▶ [Stored data]
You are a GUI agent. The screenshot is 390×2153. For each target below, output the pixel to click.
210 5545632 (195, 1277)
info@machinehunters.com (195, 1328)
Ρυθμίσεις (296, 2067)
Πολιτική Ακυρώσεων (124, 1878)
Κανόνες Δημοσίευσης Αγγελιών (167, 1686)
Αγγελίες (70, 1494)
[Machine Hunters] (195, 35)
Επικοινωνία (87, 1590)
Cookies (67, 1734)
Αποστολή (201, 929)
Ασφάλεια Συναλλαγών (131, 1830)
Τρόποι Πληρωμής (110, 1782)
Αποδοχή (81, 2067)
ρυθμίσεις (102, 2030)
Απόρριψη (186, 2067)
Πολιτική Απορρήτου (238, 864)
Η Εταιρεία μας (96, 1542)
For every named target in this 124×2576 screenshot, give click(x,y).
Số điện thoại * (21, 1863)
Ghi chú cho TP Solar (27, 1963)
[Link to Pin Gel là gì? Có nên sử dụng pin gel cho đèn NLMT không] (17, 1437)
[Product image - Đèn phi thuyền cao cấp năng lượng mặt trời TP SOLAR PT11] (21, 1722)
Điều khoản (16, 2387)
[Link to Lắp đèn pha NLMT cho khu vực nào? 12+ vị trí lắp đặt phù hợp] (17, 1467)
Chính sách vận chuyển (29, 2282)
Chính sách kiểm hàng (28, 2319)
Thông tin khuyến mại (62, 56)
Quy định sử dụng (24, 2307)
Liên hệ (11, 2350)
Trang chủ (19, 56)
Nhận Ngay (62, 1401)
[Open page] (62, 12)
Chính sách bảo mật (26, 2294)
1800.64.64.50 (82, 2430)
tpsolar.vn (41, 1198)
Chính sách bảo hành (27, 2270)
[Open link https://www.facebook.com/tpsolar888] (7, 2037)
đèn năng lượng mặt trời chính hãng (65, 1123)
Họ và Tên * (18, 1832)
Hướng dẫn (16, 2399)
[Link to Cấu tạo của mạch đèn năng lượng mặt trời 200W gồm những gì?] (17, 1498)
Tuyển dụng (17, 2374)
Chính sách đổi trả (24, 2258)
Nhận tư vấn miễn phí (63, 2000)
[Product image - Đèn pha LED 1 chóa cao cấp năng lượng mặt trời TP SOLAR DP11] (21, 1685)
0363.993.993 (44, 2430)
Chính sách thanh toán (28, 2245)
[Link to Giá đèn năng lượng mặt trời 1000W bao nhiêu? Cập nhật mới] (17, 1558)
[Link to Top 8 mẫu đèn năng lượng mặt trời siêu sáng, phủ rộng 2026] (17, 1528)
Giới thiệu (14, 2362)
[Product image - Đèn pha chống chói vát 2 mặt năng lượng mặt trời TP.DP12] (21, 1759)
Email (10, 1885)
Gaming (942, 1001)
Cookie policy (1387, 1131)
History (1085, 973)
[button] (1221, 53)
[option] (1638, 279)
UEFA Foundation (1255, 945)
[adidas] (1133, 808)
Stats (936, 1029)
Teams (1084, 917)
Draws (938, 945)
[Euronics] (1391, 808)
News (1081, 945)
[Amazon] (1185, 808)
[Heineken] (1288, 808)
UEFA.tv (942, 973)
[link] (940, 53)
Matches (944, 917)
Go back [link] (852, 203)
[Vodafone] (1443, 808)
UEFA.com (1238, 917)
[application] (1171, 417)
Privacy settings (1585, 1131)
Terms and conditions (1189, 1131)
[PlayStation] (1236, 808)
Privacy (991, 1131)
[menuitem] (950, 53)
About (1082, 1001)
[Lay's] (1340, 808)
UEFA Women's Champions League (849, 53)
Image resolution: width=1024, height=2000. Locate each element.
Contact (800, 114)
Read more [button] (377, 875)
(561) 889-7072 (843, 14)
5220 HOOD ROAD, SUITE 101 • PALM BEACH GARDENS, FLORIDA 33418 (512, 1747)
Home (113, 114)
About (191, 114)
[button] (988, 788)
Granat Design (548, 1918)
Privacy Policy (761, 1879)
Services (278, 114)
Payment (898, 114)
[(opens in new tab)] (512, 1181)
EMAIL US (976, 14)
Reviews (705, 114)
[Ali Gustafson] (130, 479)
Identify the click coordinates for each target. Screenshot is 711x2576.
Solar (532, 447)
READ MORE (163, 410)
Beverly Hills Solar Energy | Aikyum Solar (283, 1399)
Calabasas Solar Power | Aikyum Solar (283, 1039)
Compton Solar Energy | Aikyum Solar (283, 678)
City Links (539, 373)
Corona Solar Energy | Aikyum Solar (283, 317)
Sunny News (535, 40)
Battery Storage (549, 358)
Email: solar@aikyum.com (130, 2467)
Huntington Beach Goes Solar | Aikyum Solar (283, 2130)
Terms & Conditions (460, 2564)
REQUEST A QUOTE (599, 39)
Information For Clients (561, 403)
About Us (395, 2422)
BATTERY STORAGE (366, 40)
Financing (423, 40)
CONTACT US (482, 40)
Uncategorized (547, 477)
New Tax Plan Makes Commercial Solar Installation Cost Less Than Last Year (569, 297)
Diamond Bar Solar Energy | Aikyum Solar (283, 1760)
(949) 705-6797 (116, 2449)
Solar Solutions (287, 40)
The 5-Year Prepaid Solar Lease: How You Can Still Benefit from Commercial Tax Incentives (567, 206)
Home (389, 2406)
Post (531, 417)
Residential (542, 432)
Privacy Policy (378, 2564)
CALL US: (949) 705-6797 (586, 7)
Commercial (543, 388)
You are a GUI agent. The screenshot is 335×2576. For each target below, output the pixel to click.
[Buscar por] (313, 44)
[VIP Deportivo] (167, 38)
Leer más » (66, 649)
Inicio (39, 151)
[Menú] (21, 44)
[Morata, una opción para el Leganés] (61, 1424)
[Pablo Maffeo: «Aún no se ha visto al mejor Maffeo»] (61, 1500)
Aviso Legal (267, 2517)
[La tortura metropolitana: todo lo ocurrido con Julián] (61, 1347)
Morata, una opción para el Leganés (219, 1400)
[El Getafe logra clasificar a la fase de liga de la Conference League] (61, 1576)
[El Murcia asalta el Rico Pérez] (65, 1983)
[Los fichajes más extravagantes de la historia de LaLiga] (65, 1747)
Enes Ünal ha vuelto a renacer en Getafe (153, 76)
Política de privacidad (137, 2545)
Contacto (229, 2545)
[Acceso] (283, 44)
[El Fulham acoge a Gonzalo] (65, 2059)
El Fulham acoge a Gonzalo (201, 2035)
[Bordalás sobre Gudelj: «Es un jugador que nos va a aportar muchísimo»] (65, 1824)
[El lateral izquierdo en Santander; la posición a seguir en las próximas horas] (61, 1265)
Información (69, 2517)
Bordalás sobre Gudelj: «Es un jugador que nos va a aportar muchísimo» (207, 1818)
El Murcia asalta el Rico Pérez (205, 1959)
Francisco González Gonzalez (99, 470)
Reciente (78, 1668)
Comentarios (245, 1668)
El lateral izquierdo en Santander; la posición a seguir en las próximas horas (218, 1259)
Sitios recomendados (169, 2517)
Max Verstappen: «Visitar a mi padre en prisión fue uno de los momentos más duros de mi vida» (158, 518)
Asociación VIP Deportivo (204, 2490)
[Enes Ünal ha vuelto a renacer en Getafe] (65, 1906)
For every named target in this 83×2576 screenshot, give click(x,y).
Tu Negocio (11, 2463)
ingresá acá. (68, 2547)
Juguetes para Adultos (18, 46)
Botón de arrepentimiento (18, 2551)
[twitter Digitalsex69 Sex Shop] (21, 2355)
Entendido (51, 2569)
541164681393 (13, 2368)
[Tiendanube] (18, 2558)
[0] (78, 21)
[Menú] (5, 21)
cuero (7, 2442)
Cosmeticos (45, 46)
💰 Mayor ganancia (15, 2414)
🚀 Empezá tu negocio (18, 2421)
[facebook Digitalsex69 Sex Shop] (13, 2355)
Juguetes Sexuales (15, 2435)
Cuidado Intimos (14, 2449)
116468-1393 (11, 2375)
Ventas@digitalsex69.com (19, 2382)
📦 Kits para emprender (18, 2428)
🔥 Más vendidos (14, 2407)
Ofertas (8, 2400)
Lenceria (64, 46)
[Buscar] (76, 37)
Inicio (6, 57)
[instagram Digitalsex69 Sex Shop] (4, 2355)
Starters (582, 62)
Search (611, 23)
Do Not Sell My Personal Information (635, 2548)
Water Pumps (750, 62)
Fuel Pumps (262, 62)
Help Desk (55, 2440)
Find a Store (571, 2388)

▶ [Task]
Working from the records above, write out verbatim only the lines from the line containing "News (1081, 945)" through the line containing "Terms and conditions (1189, 1131)".

▶ [Output below]
News (1081, 945)
[Amazon] (1185, 808)
[Heineken] (1288, 808)
UEFA.tv (942, 973)
[link] (940, 53)
Matches (944, 917)
Go back [link] (852, 203)
[Vodafone] (1443, 808)
UEFA.com (1238, 917)
[application] (1171, 417)
Privacy settings (1585, 1131)
Terms and conditions (1189, 1131)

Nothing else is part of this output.